This work addresses the significant performance degradation of LiDAR point cloud semantic segmentation under adverse weather conditions, a challenge exacerbated by existing data augmentation methods that struggle to balance mild and strong perturbations while often inducing semantic shifts. To overcome this, the authors propose A3Point, a novel framework that decouples semantic confusion from semantic shift. Specifically, it introduces a Semantic Confusion Prior (SCP) to implicitly model the semantic uncertainty induced by augmentation, coupled with a Semantic Shift Region (SSR) localization mechanism that adaptively selects optimal augmentation strategies in the latent space. This augmentation-aware training paradigm achieves state-of-the-art performance across multiple LiDAR segmentation benchmarks under adverse weather, substantially enhancing model robustness to distributional shifts.

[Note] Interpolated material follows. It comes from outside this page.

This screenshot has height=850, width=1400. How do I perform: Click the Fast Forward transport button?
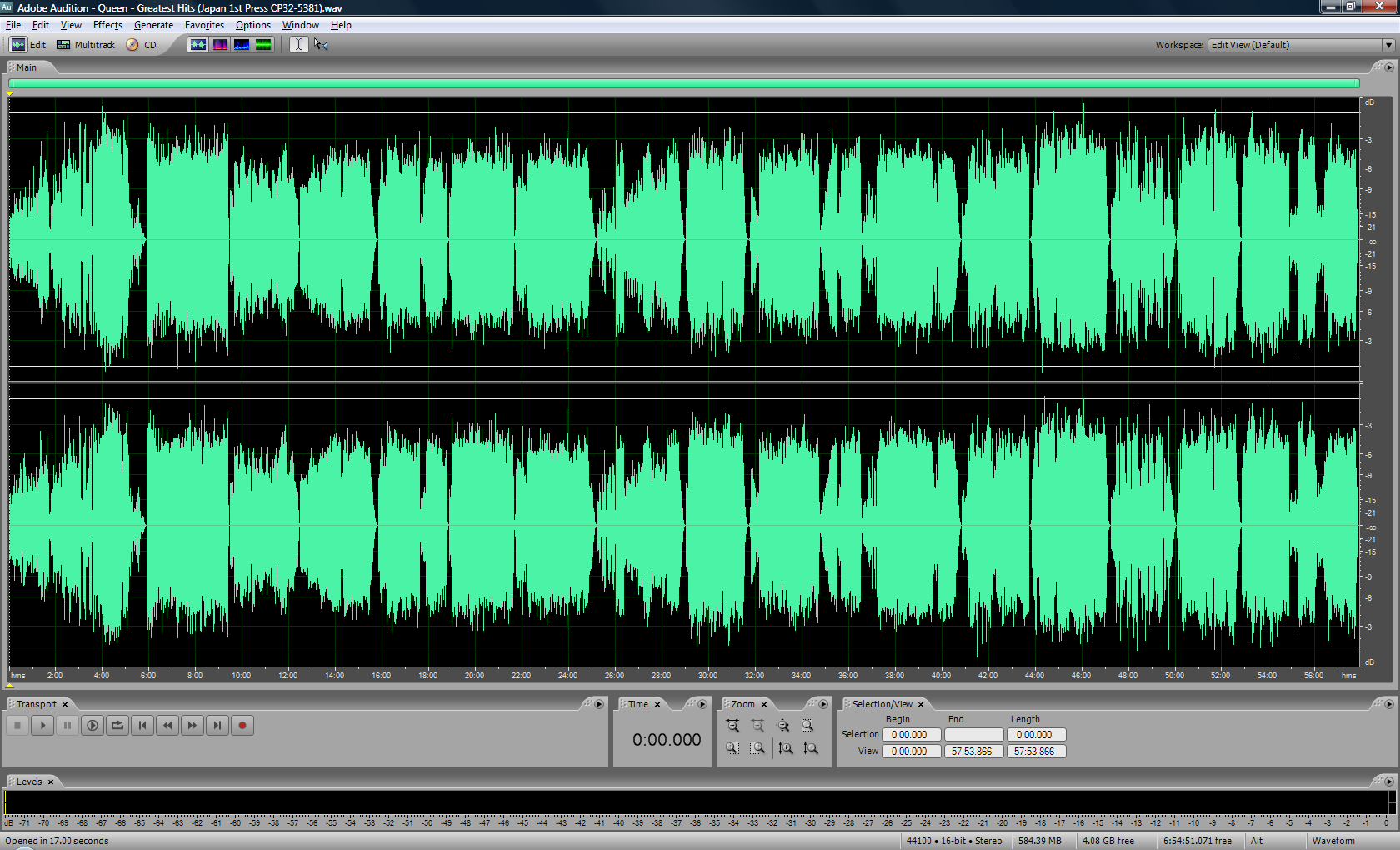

Adverse weather conditions significantly degrade the performance of LiDAR point cloud semantic segmentation networks by introducing large distribution shifts. Existing augmentation-based methods attempt to enhance robustness by simulating weather interference during training. However, they struggle to fully exploit the potential of augmentations due to the trade-off between minor and aggressive augmentations. To address this, we propose A3Point, an adaptive augmentation-aware latent learning framework that effectively utilizes a diverse range of augmentations while mitigating the semantic shift, which refers to the change in the semantic meaning caused by augmentations. A3Point consists of two key components: semantic confusion prior (SCP) latent learning, which captures the model's inherent semantic confusion information, and semantic shift region (SSR) localization, which decouples semantic confusion and semantic shift, enabling adaptive optimization strategies for different disturbance levels. Extensive experiments on multiple standard generalized LiDAR segmentation benchmarks under adverse weather demonstrate the effectiveness of our method, setting new state-of-the-art results.